The bill was drafted by Republican state Rep. Page Cortez of Lafayette to end the overused “retire-rehire” provision in state law.
“It’s all about keeping the system sound,” Cortez said. “It was beginning to bled by people taking advantage of that provision.”
The provision was originally designed to bring retired teachers to rural schools where positions can be hard to fill. When the retire-rehire provision was first put into place less than 3,000 teachers took advantage of the offer. Currently there are 7,500 participants and 2,500 of those jobs are not in classrooms.
A small loophole has remained in place in case there is a shortage of teachers in the system. A shortage can be declared if after advertising to fill a position two times there are no candidates.
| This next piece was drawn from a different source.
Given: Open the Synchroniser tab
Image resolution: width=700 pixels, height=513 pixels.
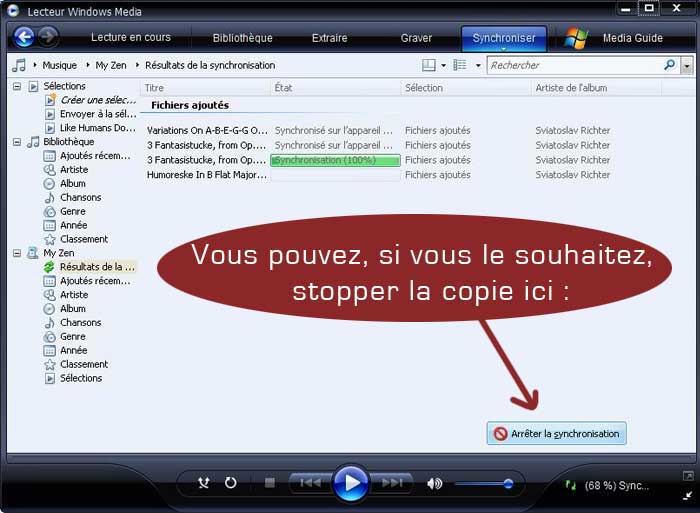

Then the superintendent and personnel director must certify in a report to the Board of Elementary and Secondary Education that a retire-rehire was necessary.
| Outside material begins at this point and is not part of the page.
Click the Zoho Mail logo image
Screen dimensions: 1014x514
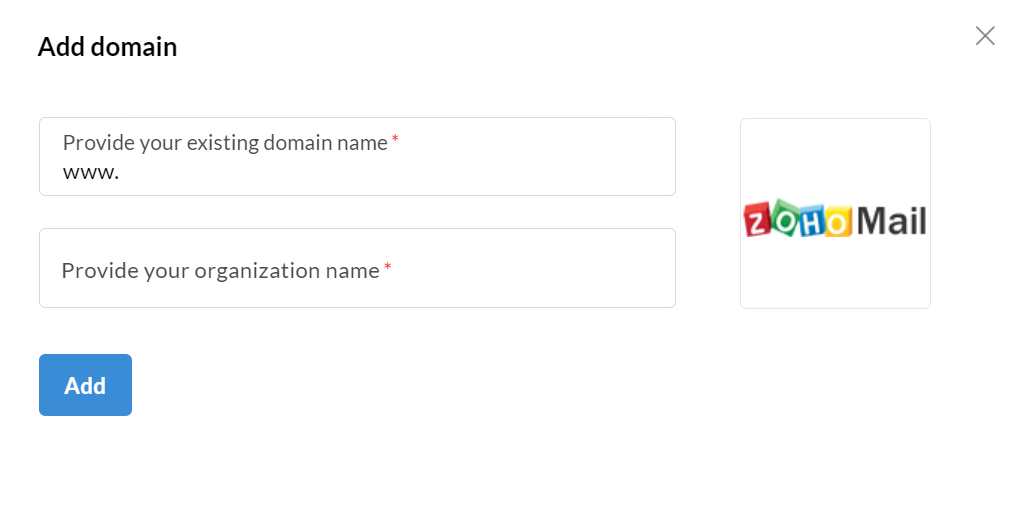835,219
The new law also limits the retire-rehire provision to grades K-12 classroom teachers.
The definition of classroom teacher is any certified full or part-time educator and also includes any certified and licensed speech therapist, speech pathologist, or audiologist, so shortages in those areas can also be addressed.
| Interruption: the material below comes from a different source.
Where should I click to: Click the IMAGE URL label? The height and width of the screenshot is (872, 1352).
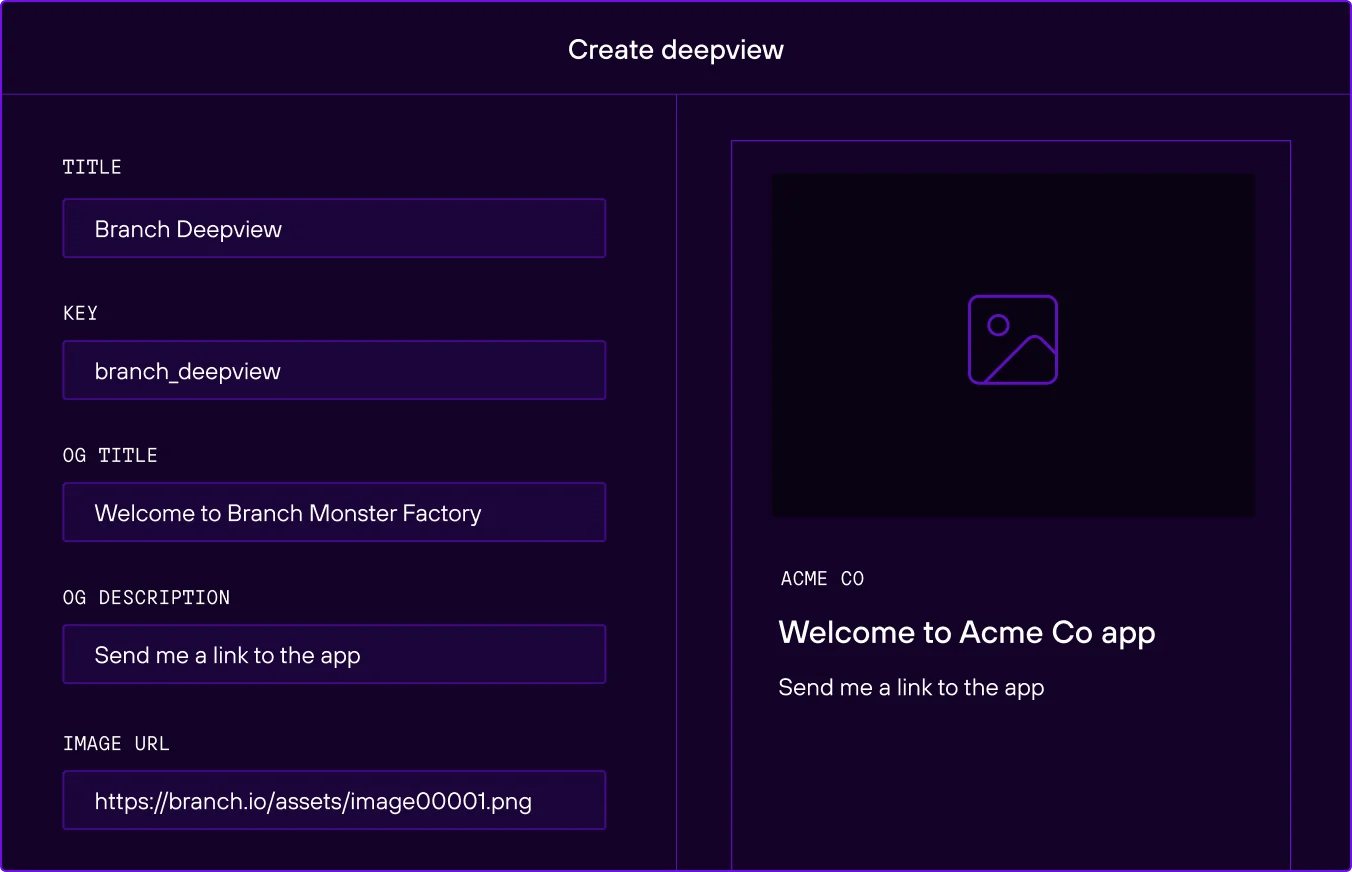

Rep Cortez said, “It [the new law] puts it back the way the original law was intended.”
The bill does not prohibit any retiree from coming back to fill any administrative or noncritical teaching position.
“They just have to suspend their retirement pay,” says Cortez. “If they want to collect salary and retirement, too, they can go to work at a private school.”
The new law does not affect school employees currently under retire-rehire.
A provision under the new law says that neither the state nor school system has to pay into the retirement system for any new retire-rehire employees and the employees cannot accrue additional benefits after being rehired.
Cortez predicts that employees are going to choose to keep working until their actual retirement date at age 60.